Weinig bekendheid aan WOII erfgoed
Het WOII erfgoed trok in de vorige eeuw vooral (amateur)onderzoekers met metaaldetectoren. Het Park gaf -mede daarom- weinig bekendheid aan het erfgoed uit die periode. Mogelijk zijn er in het Park nog wel relicten aanwezig onder de grond, die niet alleen archeologisch, maar ook ecologisch waardevol zijn. De Duitse gebouwen en infrastructuur zijn aan het verschil in vegetatie vaak nog goed in het landschap terug te zien. Op voormalige rolbanen staat de heide er gezond bij. Bijzondere (en vaak zeldzame) planten staan vooral op plekken waar gebouwen hebben gestaan. Na de sloop en sanering van gebouwen en infrastructuur zijn er kalk en mineralen van gesteente in de bodem achtergebleven, die zelfs 75 jaar later nog beschikbaar zijn voor planten. Zo ontstond in het Park het idee om steenmeel te strooien voor herstel van de bodemmineraliteit en biodiversiteit.
Fliegerhorst Deelen
Begin 20e eeuw, in aanloop naar 75 jaar bevrijding, groeide de interesse voor de Tweede Wereldoorlog bij een steeds breder publiek. Binnen dit erfgoed is het voormalig ‘Fliegerhorst Deelen’ een bijzonder en zeer omvangrijk ensemble. Het was een van de grootste Duitse militaire vliegvelden tijdens WOII in Europa. Dit vliegveld is vooral bekend vanwege de technische ontwikkeling van het nachtelijk vliegen, de radar en radiopeiling.
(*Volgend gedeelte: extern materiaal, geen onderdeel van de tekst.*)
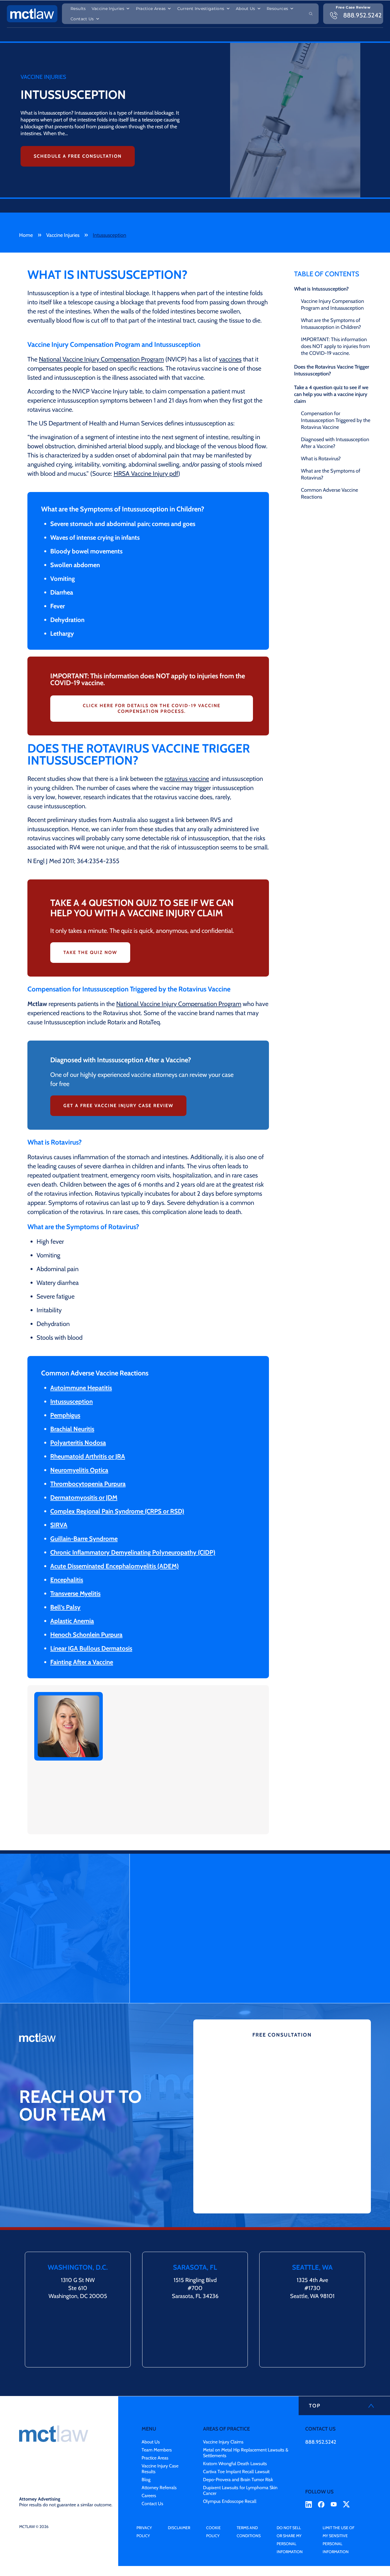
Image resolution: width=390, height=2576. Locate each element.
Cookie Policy (213, 2531)
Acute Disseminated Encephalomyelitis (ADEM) (114, 1566)
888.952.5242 (320, 2442)
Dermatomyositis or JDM (83, 1497)
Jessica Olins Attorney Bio (156, 1824)
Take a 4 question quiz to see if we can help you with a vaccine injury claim (331, 394)
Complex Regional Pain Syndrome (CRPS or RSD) (117, 1511)
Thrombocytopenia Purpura (88, 1484)
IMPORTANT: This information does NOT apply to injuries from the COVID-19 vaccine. (335, 346)
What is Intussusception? (321, 289)
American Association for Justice (206, 1788)
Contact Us (82, 18)
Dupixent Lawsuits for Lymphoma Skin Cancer (240, 2490)
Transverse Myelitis (75, 1593)
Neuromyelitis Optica (79, 1470)
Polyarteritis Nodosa (78, 1443)
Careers (149, 2495)
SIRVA (58, 1525)
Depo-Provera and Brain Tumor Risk (238, 2479)
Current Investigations (200, 8)
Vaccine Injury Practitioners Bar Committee (164, 1774)
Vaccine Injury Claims (223, 2442)
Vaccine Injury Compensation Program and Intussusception (332, 304)
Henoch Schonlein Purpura (86, 1635)
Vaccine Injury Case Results (160, 2468)
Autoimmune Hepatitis (81, 1388)
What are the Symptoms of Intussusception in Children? (331, 323)
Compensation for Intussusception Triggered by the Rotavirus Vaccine (335, 420)
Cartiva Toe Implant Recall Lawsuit (236, 2471)
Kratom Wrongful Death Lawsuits (235, 2463)
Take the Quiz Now (90, 952)
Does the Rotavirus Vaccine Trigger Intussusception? (331, 370)
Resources (277, 8)
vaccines (230, 359)
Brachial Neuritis (72, 1429)
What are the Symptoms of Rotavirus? (330, 474)
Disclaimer (179, 2527)
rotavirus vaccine (186, 779)
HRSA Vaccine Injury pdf (146, 473)
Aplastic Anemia (72, 1621)
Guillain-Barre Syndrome (84, 1539)
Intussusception (71, 1401)
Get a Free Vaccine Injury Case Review (118, 1105)
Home (26, 235)
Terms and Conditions (249, 2531)
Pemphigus (65, 1415)
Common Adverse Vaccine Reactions (329, 493)
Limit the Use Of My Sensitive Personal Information (338, 2539)
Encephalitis (66, 1580)
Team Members (157, 2450)
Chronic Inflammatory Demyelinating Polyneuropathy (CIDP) (132, 1552)
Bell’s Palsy (65, 1607)
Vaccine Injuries (108, 8)
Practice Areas (151, 8)
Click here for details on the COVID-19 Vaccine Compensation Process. (151, 708)
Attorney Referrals (159, 2487)
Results (78, 8)
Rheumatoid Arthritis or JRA (87, 1456)
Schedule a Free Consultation (78, 156)
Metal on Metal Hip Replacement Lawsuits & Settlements (245, 2452)
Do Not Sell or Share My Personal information (290, 2539)
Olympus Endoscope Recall (229, 2501)
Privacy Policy (144, 2531)
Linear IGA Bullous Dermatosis (91, 1648)
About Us (245, 8)
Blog (146, 2479)
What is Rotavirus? (321, 458)
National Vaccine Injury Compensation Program (101, 359)
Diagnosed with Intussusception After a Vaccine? (335, 442)
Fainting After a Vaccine (81, 1662)
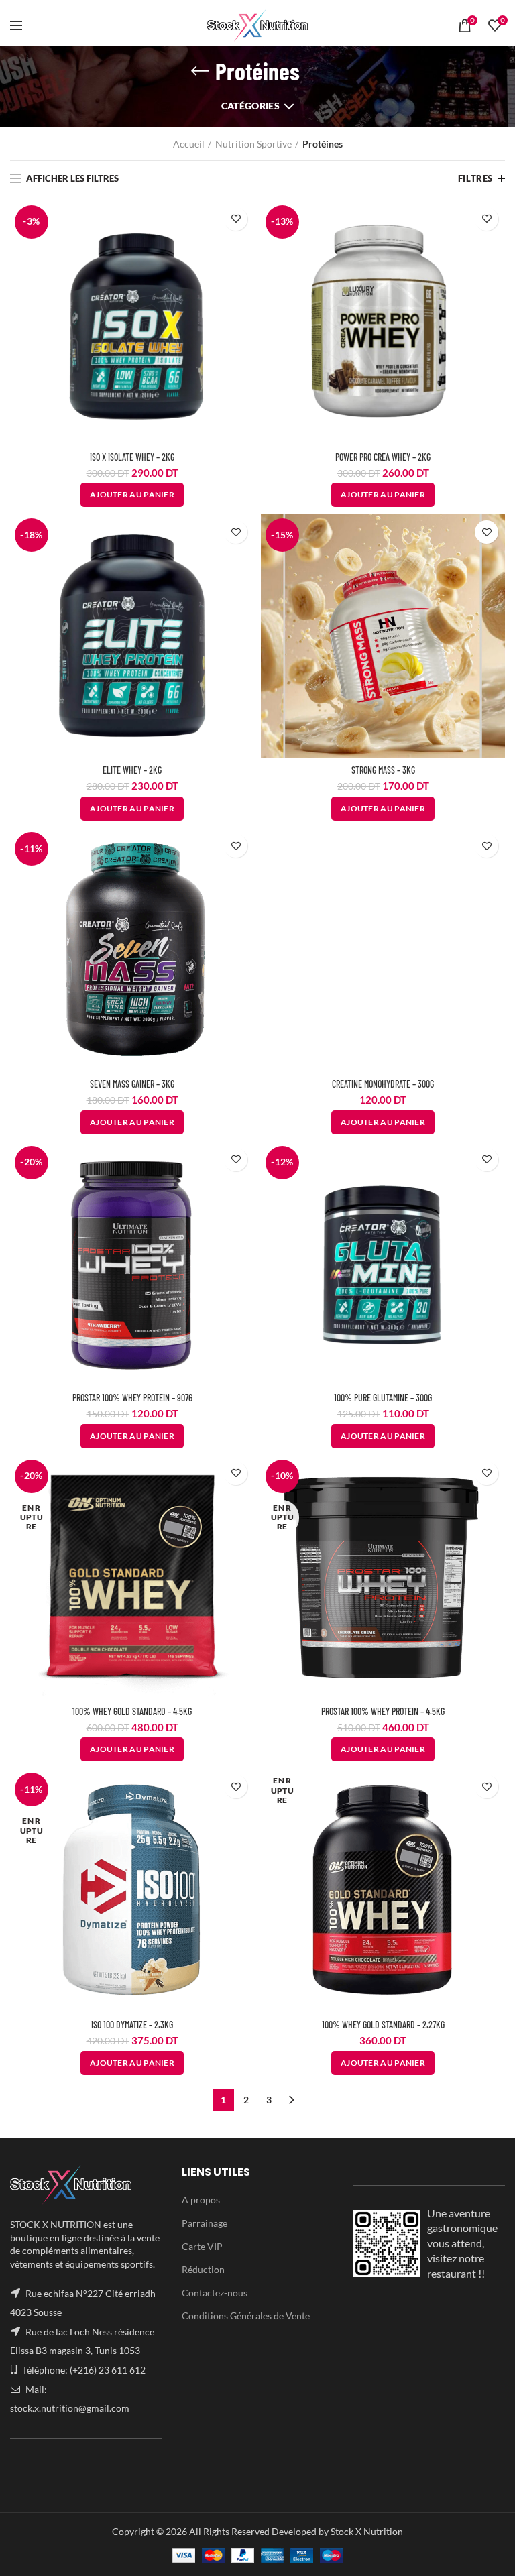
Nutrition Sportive (253, 144)
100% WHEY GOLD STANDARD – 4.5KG (132, 1711)
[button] (383, 495)
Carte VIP (202, 2246)
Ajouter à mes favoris (235, 219)
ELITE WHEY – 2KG (132, 770)
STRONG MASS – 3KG (383, 770)
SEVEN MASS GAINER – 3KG (132, 1084)
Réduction (203, 2269)
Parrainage (204, 2223)
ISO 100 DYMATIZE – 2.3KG (132, 2024)
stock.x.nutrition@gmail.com (69, 2408)
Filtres (475, 178)
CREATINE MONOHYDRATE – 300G (383, 1084)
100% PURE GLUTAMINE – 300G (383, 1397)
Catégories (250, 105)
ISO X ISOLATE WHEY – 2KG (132, 457)
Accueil (189, 144)
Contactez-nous (214, 2292)
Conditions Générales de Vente (246, 2315)
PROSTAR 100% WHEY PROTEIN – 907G (132, 1397)
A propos (201, 2199)
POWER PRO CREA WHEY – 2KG (383, 457)
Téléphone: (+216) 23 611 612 (84, 2370)
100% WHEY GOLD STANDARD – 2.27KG (383, 2024)
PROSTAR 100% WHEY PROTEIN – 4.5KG (383, 1711)
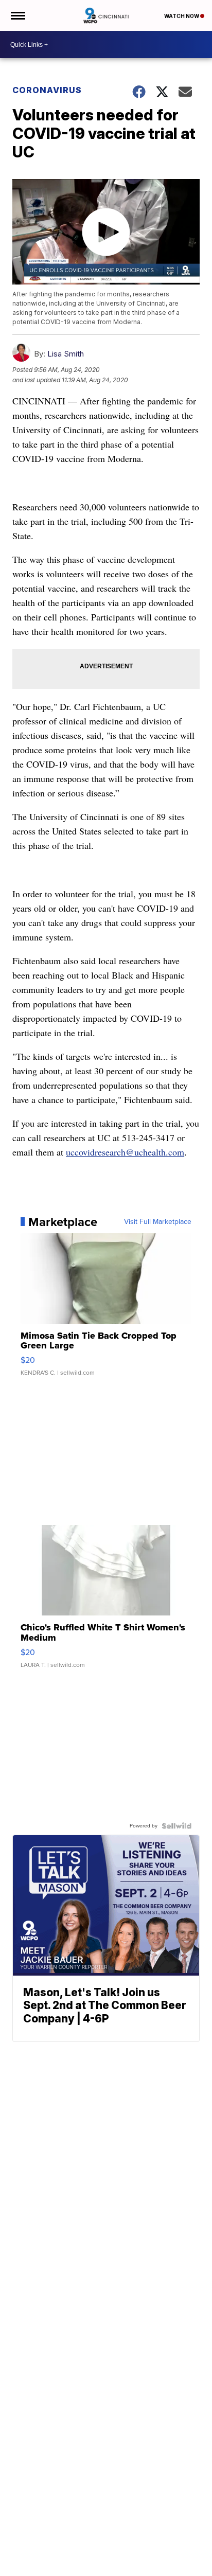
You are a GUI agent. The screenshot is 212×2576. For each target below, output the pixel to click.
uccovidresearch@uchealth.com (125, 1152)
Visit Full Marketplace (157, 1221)
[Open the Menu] (17, 15)
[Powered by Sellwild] (176, 1825)
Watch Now (182, 16)
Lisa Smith (65, 354)
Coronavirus (47, 90)
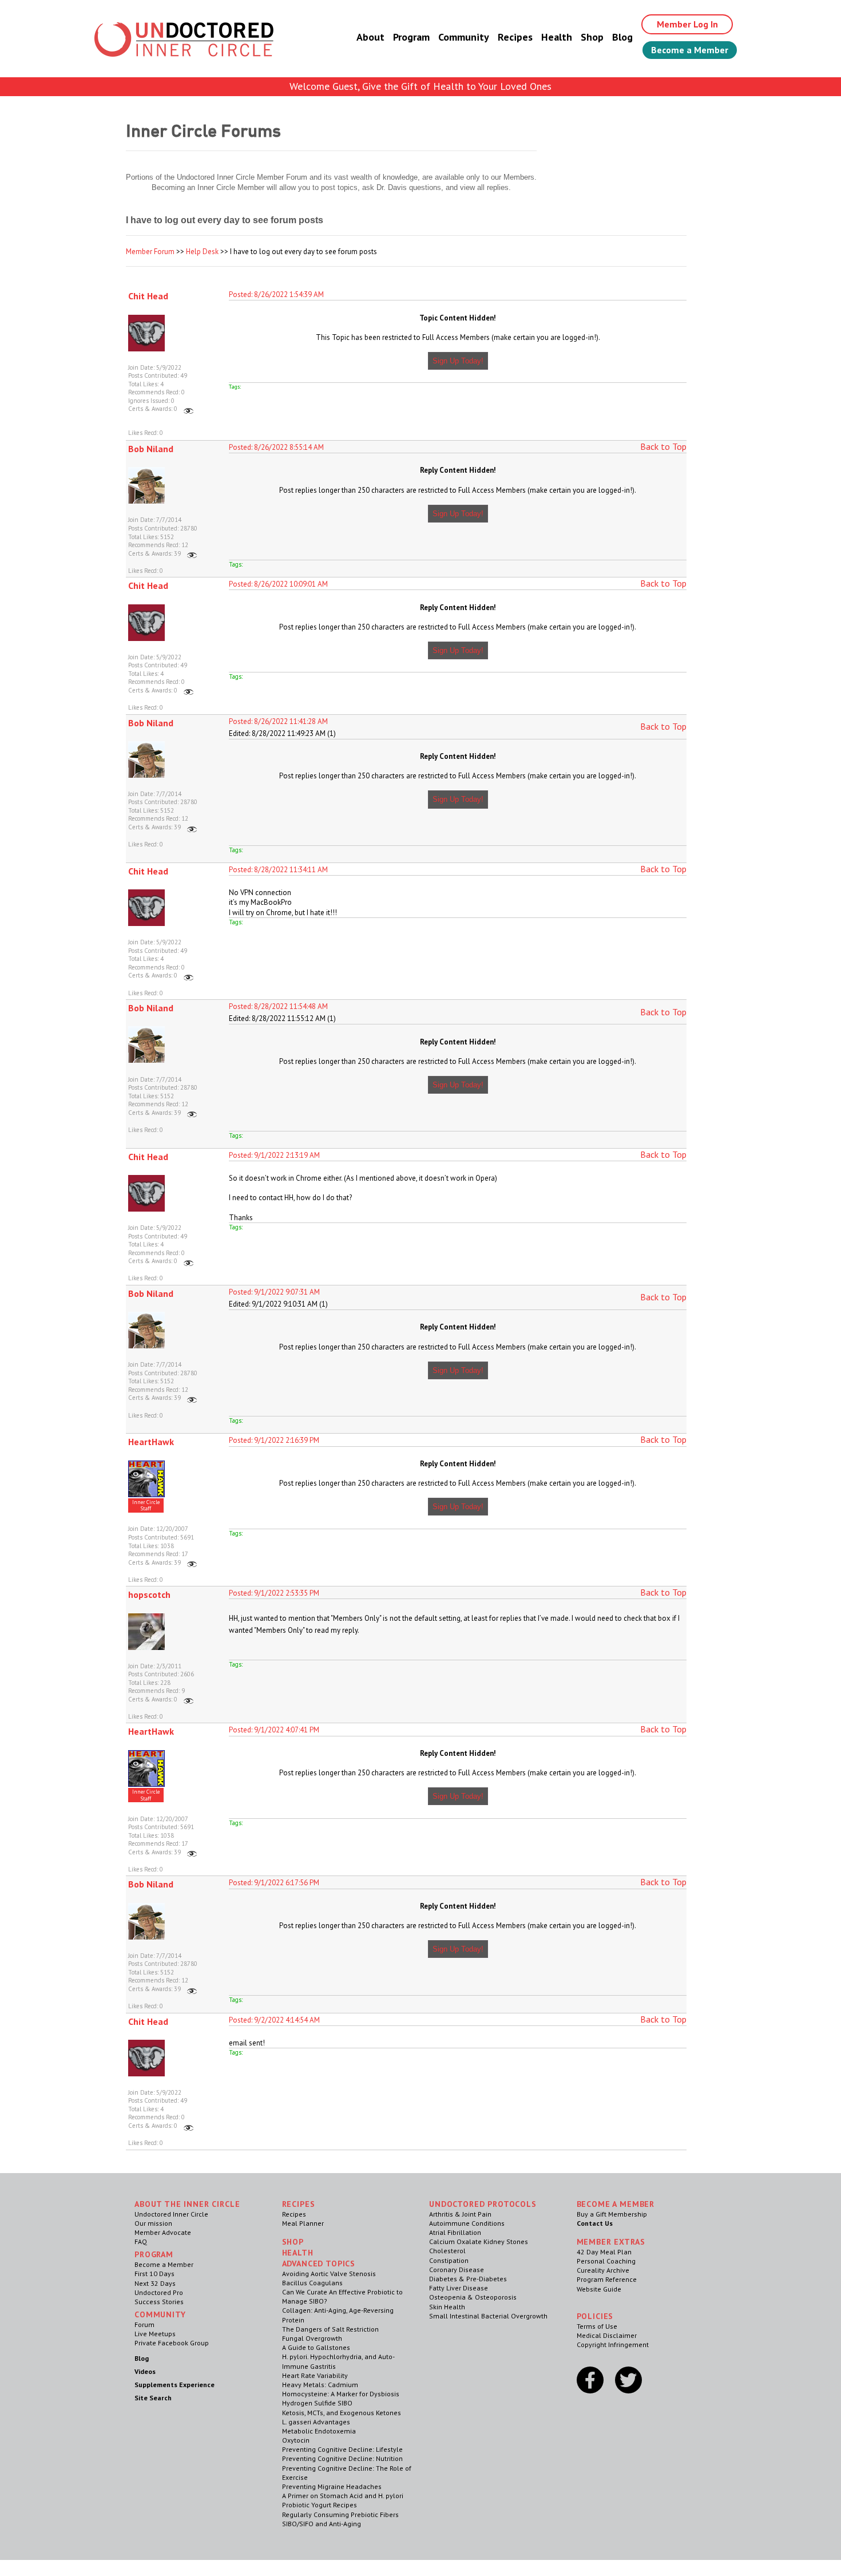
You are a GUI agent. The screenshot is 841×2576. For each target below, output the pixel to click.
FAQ (140, 2241)
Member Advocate (162, 2232)
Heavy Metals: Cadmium (320, 2384)
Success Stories (159, 2301)
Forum (144, 2324)
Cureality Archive (603, 2270)
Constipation (449, 2260)
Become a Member (689, 50)
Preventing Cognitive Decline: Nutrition (342, 2458)
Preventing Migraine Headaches (332, 2486)
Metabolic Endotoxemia (319, 2431)
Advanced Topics (319, 2263)
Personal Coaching (606, 2261)
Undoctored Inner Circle (171, 2214)
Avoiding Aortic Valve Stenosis (329, 2273)
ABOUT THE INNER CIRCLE (187, 2204)
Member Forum (150, 251)
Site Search (153, 2397)
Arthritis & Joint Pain (460, 2214)
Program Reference (607, 2279)
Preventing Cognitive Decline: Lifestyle (342, 2449)
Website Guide (599, 2289)
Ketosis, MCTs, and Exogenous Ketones (341, 2412)
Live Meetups (155, 2333)
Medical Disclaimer (607, 2335)
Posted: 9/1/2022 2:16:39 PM (274, 1440)
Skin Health (447, 2306)
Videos (145, 2371)
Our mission (153, 2223)
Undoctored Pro (158, 2292)
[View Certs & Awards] (189, 409)
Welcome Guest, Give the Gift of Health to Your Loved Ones (420, 86)
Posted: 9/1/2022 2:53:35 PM (274, 1593)
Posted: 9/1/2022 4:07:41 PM (274, 1730)
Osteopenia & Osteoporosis (473, 2297)
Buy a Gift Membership (612, 2214)
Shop (592, 36)
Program (411, 36)
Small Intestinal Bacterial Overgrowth (488, 2316)
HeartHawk (151, 1441)
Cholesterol (447, 2250)
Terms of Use (597, 2326)
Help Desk (202, 251)
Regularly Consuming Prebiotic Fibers (340, 2514)
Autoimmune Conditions (467, 2223)
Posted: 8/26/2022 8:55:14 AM (276, 447)
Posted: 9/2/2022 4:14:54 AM (274, 2020)
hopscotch (149, 1594)
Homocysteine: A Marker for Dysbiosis (340, 2393)
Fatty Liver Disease (458, 2288)
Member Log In (687, 24)
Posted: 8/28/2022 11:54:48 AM (278, 1006)
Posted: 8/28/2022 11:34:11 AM (278, 870)
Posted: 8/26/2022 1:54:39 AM (276, 294)
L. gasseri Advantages (316, 2421)
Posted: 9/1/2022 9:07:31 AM (274, 1292)
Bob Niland (150, 448)
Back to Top (663, 446)
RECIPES (298, 2204)
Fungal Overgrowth (312, 2338)
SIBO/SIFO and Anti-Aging (321, 2523)
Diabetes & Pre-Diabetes (468, 2278)
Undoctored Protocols (483, 2204)
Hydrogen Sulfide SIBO (317, 2403)
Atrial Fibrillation (455, 2232)
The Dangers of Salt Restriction (330, 2329)
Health (556, 36)
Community (463, 36)
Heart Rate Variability (315, 2375)
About (370, 36)
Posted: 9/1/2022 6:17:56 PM (274, 1883)
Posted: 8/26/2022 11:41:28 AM (278, 721)
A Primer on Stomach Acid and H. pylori (342, 2495)
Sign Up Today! (458, 361)
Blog (622, 36)
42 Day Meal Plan (604, 2251)
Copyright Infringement (613, 2344)
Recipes (515, 36)
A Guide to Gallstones (316, 2347)
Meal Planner (303, 2223)
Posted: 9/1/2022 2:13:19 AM (274, 1155)
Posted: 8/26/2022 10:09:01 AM (278, 584)
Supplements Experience (174, 2384)
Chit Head (148, 296)
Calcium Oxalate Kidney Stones (478, 2241)
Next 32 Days (155, 2283)
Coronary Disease (456, 2269)
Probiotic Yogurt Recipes (319, 2504)
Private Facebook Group (171, 2342)
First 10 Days (154, 2273)
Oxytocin (296, 2440)
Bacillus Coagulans (312, 2282)
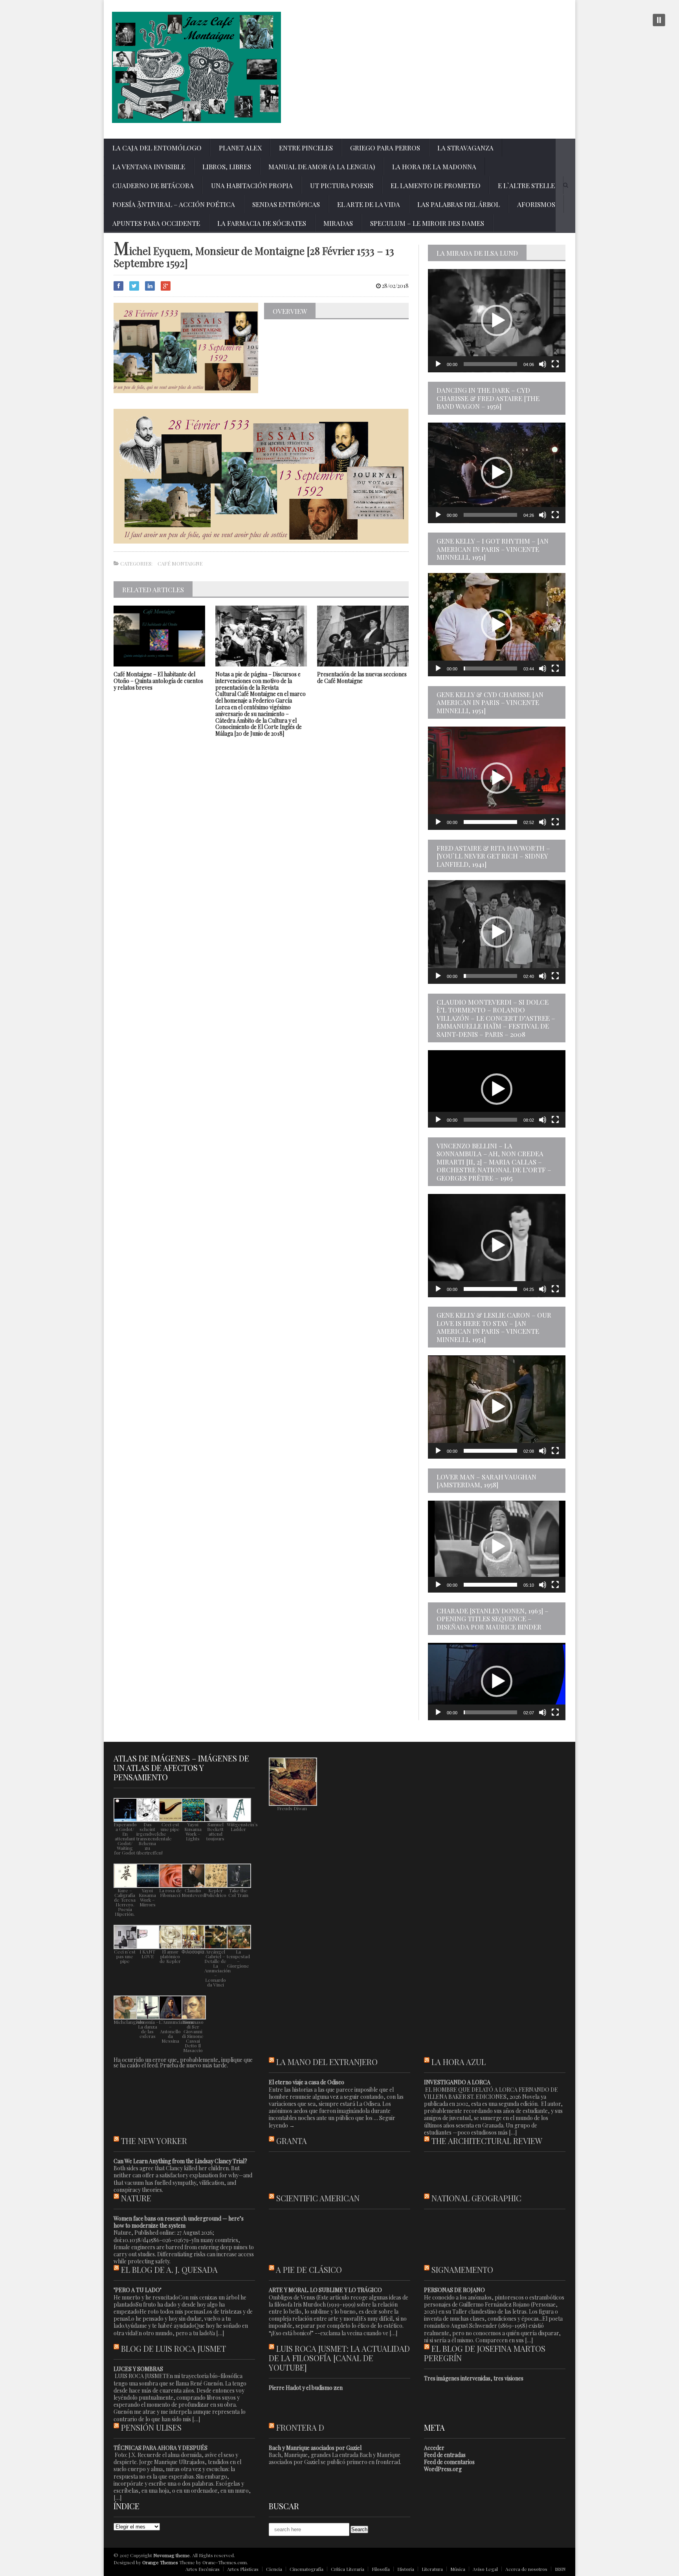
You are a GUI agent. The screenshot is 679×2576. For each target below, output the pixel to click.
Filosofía (381, 2569)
Het ensemble betreft niet alleen het terrein van het vliegveld met start- en landingsbanen en rolbanen met opstelplaatsen voor vliegtuigen. Daaromheen lagen tal van complexen met onderkomens voor officiers, manschappen, werkplaatsen en munitiedepots. De Duitsers trachtten het vliegveld te camoufleren door deze complexen de uitstraling te geven van agrarische nederzettingen. Op enige afstand lagen nog diverse stellingen voor luchtdoelartillerie (FLAK-stellingen) en radarstellingen (Teerozen). Het ensemble is nu in handen van zeker tien verschillende grondeigenaren.
Relicten in het Park
Ruim een derde deel (36%) van de uiteindelijke omvang van ‘Fliegerhorst Deelen’ valt binnen de huidige grenzen van het Park. Het betreft onder andere verschillende rolbanen met opstelplekken en hangars, een groot deel van het tracé van het spoorlijntje, munitiedepots en verschillende FLAK-stellingen. Vrijwilligers van het Park hebben zich afgelopen jaren steeds meer verdiept in de periode WOII binnen het Park. Voor het Park (beleid, beheer en bezoekersmanagement) is het steeds relevanter om exact te weten waar mogelijke (ondergrondse) relicten van het erfgoed zich bevinden. Met subsidie van provincie Gelderland heeft Greenhouse Advies deze zo goed mogelijk de locaties van voormalige gebouwen en structuren uit die periode in GIS (geografisch informatie systeem) gezet. Aan de hand van die informatie, zijn locaties in het makkelijker terug te vinden in het veld en ‘te lezen in het landschap’.